Son olarak Deniz Poyraz’ın anısını yaşatmanın yolunun cinayeti bütün ayrıntılarıyla aydınlatmaktan geçtiğini ifade eden Sancar, şunları kaydetti;

"Burada da iktidar kaos planları ile geleceği karartma hırsıyla hareket ediyor olabilir. İktidar içinde kaos planlarından medet umanlar var ama karşılarında da büyük bir demokrasi mücadelesi, çok güçlü bir mücadele iradesi vardır. Bu iş sadece HDP’nin meselesi olarak görülemez. Bu mesele bütün Türkiye’deki adalet ve demokrasi güçlerinin meselesidir. Deniz Poyraz kardeşimiz ve yoldaşımız ölümsüzdür. Anısını yaşatacağız, bunun yolu bu cinayeti bütün bağlantılarıyla aydınlatmaktan geçiyor. Kim ki bu meseleyi sadece HDP’nin sorunu olarak görürse, ülkede karanlığın yayılmasına ortaklık yapmış olacaktır. Cinayet gününde ortaya konulan dayanışmayı bundan sonra hakikat ve adalet mücadelesinde büyüterek sürdürmek herkese düşen önemli bir sorumluluktur, tarihi bir görevdir. Hakimlerin kanlı döngüyü kırmak için hakikati bütün boyutlarıyla ortaya çıkaracak cesareti göstermeliler"

KADINLAR: GERÇEK ADALET MÜCADELESİ İÇİN DURMAYACAĞIZ

Sancar'ın ardından Kadınlar Birlikte Güçlü (KBG) adına açıklama yapan Didar Gül ise Deniz Poyraz için adalet arayışını sürdürdüklerini vurgulayarak, "Katliamın Kürt halkına düşmanlığın bir yansıması olduğunu ifade eden ederek, “Deniz'i katletmek kadın düşmanlığının, erkek aklın en açık biçimi.
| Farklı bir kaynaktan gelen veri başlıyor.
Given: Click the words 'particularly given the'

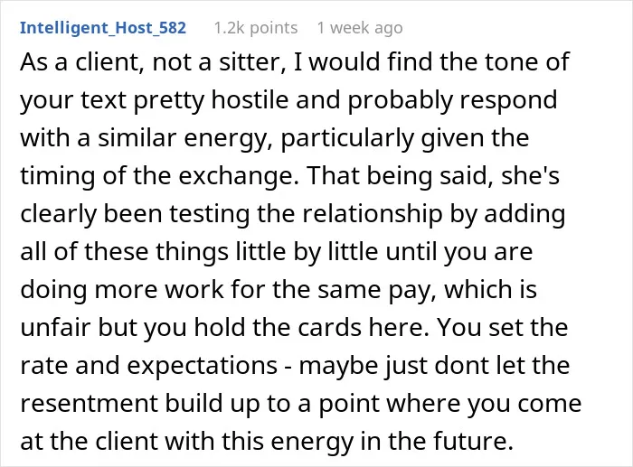Looking at the screenshot, I should pyautogui.click(x=405, y=138).
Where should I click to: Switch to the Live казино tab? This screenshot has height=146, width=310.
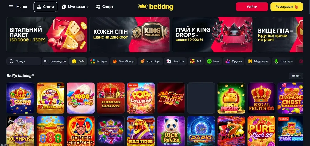75,7
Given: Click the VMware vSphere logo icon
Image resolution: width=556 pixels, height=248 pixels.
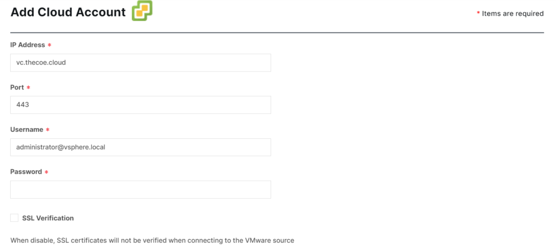Looking at the screenshot, I should pos(142,11).
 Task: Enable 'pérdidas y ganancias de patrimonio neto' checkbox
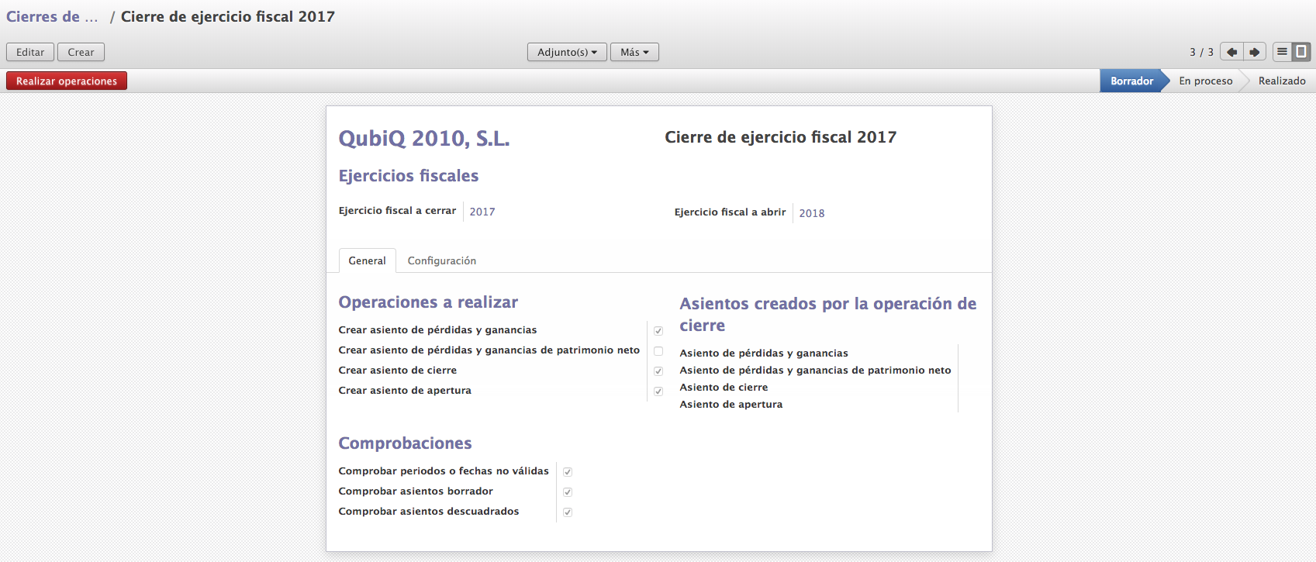click(658, 351)
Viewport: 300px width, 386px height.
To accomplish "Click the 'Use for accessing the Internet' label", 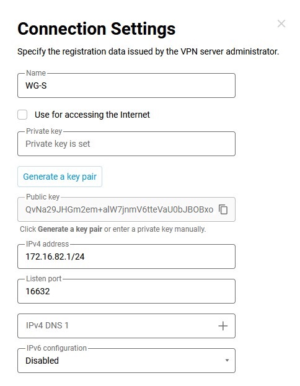I will [x=92, y=115].
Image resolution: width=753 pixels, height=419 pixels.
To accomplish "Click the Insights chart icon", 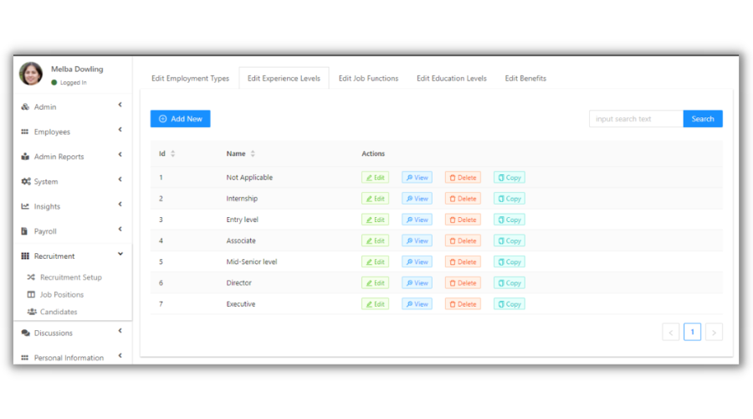I will click(x=25, y=207).
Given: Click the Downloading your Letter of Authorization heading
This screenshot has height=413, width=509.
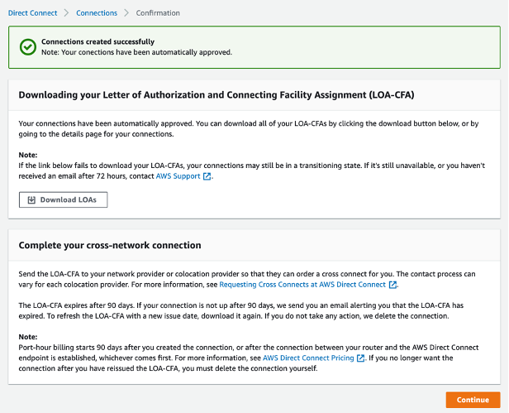Looking at the screenshot, I should pos(216,94).
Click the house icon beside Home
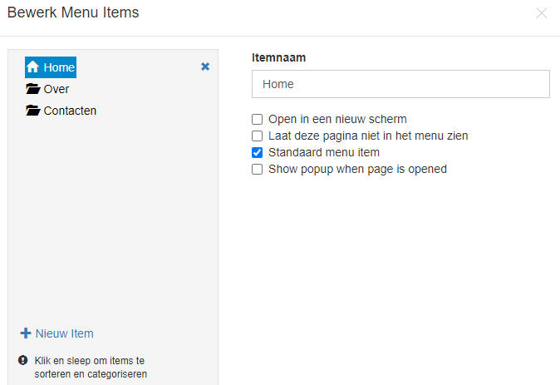The image size is (560, 385). pos(32,67)
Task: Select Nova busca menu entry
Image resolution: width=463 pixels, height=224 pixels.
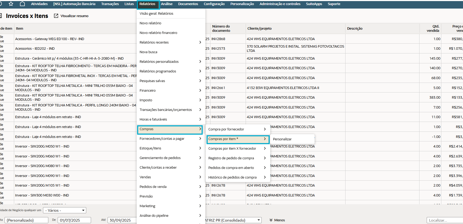Action: [x=148, y=52]
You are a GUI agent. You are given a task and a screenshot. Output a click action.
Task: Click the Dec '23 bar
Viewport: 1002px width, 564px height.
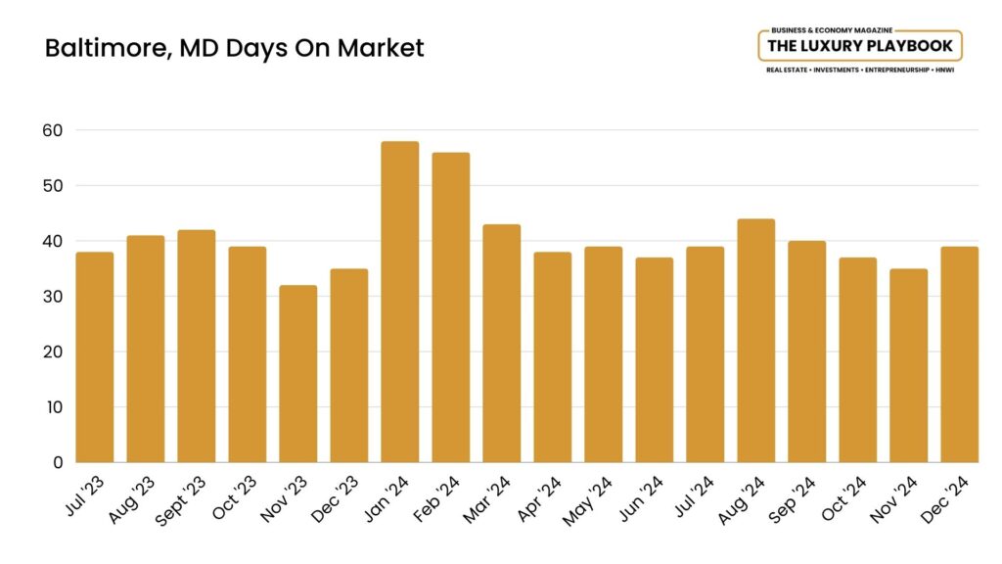pyautogui.click(x=348, y=365)
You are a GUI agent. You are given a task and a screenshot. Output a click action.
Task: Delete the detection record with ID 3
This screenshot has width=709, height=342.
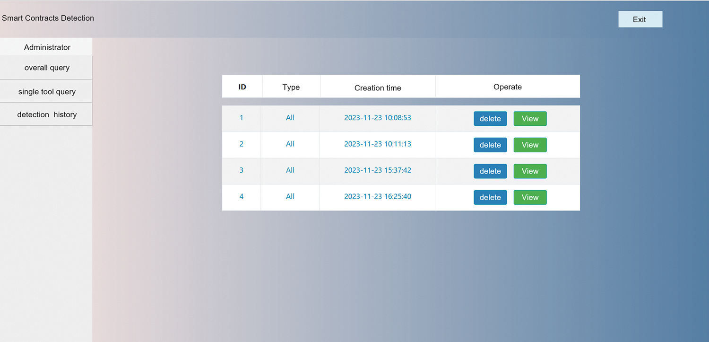[x=490, y=171]
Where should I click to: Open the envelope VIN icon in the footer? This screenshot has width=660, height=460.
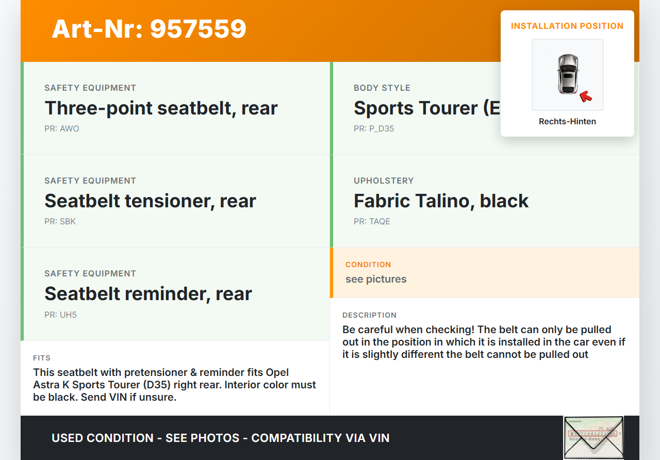593,437
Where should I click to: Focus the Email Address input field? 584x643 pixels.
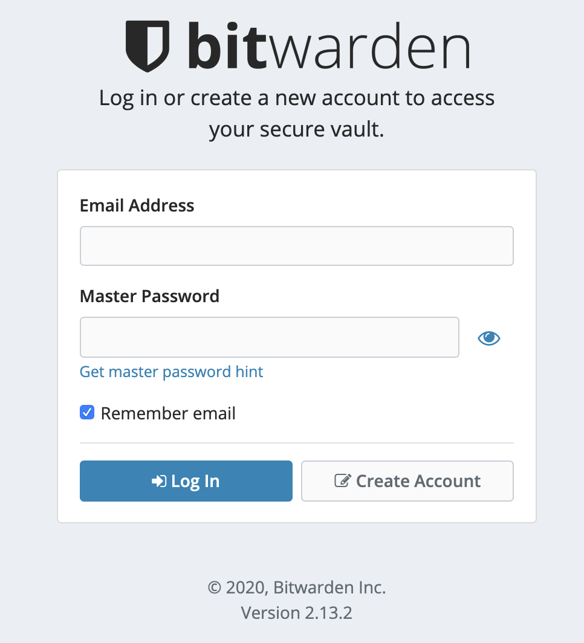point(296,246)
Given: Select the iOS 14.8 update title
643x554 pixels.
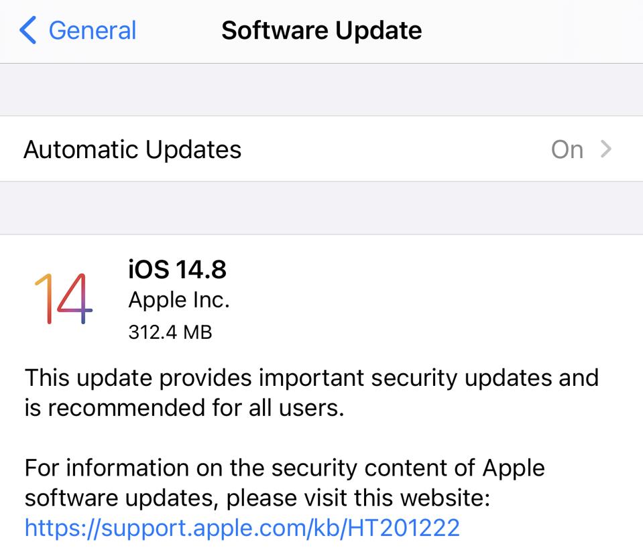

Bunun bilincinde olarak buradayız. Katledildiği ilk günden beri adını isyan bayrağı yaptık Deniz'in. Deniz'i katledenler bugün kurmak istedikleri düzen için her türlü kötülüğü yapıyor. Saldırdıkça saldırıyor, işe yaramadığını gördükçe saldırıyı körüklüyor ve çeşitli suçlar işliyorlar. Nafile. Ne yapsanız da biz burada olmaya devam edeceğiz. Sadece içerdeki tetikçi değil suçlu. Onu oraya gönderenlerin de yargılandığı, gerçek adalet mücadelesi için biz durmayacağız” diye konuştu.